* JOB:
Extract the rows from the one containing "Fuzzification into Inference Engine" through the one containing "Engine into Defuzzification", inclusive, and reproduce them unchanged.

* MATERIAL:
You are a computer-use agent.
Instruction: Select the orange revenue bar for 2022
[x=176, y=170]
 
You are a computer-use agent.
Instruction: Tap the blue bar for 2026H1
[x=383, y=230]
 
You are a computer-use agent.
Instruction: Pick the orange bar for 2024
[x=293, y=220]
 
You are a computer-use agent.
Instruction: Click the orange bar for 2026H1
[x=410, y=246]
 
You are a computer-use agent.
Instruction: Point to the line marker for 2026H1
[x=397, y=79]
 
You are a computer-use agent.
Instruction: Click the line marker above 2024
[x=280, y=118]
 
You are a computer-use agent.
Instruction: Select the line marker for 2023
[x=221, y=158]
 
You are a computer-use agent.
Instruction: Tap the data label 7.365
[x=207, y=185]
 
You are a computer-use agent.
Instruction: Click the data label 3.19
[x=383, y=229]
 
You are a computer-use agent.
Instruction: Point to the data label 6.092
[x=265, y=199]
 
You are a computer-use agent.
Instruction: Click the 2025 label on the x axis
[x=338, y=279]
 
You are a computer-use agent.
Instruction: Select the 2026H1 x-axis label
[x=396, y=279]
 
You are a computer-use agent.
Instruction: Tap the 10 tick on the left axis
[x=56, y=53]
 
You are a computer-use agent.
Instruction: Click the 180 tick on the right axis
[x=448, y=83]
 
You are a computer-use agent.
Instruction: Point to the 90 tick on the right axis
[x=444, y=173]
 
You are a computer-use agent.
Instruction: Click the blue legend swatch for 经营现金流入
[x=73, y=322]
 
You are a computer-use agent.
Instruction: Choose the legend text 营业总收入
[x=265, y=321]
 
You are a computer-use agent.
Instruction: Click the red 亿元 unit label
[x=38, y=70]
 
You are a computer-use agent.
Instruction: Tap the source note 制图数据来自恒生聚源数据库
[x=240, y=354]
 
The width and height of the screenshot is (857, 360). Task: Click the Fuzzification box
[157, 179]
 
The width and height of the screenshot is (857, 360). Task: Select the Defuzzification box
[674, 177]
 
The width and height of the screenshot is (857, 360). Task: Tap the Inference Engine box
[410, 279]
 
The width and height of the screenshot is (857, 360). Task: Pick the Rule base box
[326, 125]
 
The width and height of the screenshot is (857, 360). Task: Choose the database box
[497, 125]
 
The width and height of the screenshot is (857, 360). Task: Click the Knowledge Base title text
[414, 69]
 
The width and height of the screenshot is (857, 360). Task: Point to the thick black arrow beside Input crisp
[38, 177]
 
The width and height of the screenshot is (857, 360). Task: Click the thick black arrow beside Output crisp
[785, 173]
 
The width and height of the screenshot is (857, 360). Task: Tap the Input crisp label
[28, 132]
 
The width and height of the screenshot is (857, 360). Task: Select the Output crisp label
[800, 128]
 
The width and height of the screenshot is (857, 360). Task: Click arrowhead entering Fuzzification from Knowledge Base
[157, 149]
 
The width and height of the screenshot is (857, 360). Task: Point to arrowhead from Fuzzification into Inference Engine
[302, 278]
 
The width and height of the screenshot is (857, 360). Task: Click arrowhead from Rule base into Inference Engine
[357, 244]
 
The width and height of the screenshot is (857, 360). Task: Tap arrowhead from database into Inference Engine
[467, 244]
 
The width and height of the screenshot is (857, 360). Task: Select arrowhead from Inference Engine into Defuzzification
---
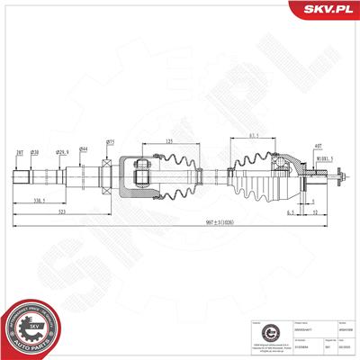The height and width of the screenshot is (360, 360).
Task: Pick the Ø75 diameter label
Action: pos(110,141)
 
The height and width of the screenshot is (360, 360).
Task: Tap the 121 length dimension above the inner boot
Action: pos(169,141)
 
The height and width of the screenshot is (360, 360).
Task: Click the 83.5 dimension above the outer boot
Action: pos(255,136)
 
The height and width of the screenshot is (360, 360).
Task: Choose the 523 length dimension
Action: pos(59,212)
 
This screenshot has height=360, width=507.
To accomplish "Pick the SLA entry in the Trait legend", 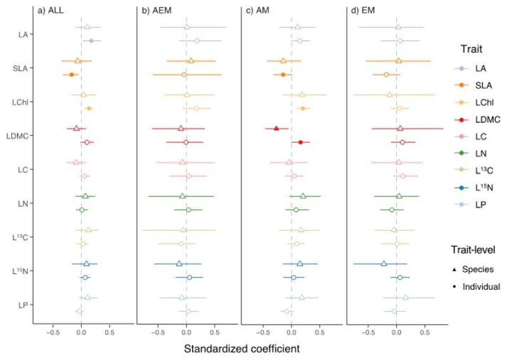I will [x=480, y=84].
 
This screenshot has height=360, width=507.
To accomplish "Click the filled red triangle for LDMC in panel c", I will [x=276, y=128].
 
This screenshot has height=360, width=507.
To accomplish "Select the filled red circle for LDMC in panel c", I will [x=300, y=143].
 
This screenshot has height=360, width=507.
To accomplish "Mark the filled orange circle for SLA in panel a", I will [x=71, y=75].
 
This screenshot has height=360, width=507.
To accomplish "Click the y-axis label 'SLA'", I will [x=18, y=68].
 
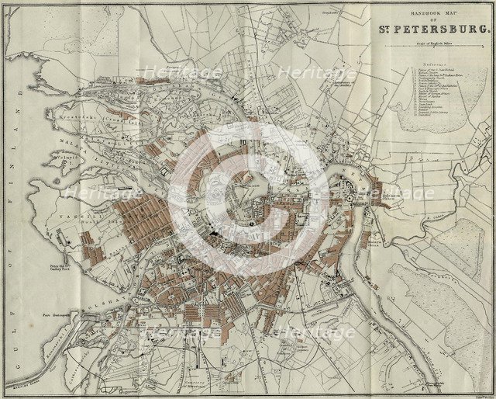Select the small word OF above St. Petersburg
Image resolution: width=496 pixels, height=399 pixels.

* FINISHED ANSWER:
The width and height of the screenshot is (857, 360). Task: Point to arrowhead from Fuzzification into Inference Engine
[302, 278]
 
The width and height of the screenshot is (857, 360). Task: Click arrowhead from Rule base into Inference Engine
[357, 244]
 
The width and height of the screenshot is (857, 360). Task: Tap arrowhead from database into Inference Engine
[467, 244]
 
The width and height of the screenshot is (857, 360). Task: Select arrowhead from Inference Engine into Defuzzification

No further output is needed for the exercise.